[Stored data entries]
○ ○ ○

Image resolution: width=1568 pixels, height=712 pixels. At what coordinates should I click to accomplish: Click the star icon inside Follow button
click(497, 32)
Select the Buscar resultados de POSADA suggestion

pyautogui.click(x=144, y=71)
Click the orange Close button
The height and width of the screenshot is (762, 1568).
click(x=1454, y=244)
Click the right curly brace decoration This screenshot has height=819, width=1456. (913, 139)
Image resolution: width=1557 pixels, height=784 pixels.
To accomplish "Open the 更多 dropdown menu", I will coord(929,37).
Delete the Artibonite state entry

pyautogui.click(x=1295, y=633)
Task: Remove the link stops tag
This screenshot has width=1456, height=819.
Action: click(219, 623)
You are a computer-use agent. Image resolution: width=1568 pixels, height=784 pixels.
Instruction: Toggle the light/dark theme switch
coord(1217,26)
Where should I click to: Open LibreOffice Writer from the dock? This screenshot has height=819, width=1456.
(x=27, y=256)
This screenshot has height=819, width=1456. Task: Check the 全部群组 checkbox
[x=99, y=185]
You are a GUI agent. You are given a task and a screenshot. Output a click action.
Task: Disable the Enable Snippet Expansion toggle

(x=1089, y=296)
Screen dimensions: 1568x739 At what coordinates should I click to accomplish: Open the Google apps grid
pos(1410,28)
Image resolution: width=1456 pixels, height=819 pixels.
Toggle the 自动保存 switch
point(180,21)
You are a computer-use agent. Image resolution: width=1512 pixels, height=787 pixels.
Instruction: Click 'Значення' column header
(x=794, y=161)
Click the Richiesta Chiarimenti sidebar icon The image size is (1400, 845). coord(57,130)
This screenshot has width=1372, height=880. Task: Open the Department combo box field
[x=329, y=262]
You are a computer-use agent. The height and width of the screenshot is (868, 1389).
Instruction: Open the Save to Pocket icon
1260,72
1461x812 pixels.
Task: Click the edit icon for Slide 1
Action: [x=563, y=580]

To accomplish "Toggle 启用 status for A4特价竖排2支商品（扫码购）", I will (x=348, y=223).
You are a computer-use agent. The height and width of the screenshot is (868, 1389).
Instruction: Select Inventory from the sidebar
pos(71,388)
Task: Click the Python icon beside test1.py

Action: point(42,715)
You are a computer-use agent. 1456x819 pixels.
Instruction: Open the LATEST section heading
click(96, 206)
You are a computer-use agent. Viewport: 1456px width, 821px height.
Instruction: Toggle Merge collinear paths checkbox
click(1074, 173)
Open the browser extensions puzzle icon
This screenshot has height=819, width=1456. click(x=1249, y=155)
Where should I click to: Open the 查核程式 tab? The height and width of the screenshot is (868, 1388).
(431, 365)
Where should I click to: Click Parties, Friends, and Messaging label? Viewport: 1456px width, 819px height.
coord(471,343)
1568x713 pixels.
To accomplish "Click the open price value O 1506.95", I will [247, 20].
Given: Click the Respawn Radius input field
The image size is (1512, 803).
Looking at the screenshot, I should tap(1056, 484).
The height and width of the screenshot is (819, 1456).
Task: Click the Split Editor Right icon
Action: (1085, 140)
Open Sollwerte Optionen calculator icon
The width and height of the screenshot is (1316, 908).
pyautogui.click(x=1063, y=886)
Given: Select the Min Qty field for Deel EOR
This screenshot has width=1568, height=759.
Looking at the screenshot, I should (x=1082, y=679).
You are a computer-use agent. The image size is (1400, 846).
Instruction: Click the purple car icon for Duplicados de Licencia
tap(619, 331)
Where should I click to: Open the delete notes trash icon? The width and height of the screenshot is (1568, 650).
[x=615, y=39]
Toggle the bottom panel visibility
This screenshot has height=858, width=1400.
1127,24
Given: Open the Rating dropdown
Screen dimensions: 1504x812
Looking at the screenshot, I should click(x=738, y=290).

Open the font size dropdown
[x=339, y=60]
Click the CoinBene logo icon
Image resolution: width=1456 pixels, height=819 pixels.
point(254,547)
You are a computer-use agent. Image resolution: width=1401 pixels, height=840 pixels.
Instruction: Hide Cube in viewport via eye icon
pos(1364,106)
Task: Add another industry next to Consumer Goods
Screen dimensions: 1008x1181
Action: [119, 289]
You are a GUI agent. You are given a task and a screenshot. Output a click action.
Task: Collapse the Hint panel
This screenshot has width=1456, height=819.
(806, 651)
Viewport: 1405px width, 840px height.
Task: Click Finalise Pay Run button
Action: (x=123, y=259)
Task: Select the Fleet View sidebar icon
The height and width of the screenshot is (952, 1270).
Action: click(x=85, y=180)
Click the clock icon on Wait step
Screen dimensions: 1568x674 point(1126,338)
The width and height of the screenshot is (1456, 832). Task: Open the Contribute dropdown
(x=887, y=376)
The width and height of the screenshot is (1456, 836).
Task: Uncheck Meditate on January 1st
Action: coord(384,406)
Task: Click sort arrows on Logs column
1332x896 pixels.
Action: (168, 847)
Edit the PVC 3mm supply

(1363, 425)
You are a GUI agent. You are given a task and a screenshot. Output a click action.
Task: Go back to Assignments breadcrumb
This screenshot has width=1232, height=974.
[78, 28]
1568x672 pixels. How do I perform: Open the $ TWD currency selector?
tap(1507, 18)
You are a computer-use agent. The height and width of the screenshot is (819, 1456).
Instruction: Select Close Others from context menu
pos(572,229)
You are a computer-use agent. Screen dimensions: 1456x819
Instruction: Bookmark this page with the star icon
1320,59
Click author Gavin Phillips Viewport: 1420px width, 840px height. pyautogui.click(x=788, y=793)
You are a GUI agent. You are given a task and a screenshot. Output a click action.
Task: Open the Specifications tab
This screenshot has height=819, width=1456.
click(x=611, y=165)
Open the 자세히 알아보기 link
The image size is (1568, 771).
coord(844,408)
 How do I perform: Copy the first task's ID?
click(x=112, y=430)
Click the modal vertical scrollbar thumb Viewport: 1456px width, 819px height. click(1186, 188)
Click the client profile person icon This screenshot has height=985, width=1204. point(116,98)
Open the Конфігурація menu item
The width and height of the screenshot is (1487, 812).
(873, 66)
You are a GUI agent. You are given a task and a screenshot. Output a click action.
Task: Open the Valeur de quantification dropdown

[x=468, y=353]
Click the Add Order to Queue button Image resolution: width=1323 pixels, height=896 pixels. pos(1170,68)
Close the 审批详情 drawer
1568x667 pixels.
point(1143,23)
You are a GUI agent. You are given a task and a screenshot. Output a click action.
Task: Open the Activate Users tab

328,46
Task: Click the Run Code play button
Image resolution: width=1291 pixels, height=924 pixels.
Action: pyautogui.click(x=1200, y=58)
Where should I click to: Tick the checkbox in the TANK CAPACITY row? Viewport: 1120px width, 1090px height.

○ ○ ○

[Problem to work on] Read the data above. Pull out each line in which the string "computer" appears.

[Output]
You are a computer-use agent. Image resolution: width=1568 pixels, height=784 pixels.
You are a computer-use agent. Image resolution: width=1512 pixels, height=787 pixels.
You are a computer-use agent. The height and width of the screenshot is (868, 1389).
You are a computer-use agent. The height and width of the screenshot is (868, 1389).
You are a computer-use agent. 1456x819 pixels.
You are a computer-use agent. Viewport: 1456px width, 821px height.
You are a computer-use agent. The image size is (1400, 846).
You are a computer-use agent. Image resolution: width=1401 pixels, height=840 pixels.
You are a computer-use agent. The height and width of the screenshot is (819, 1456).
You are a computer-use agent. Screen dimensions: 1456x819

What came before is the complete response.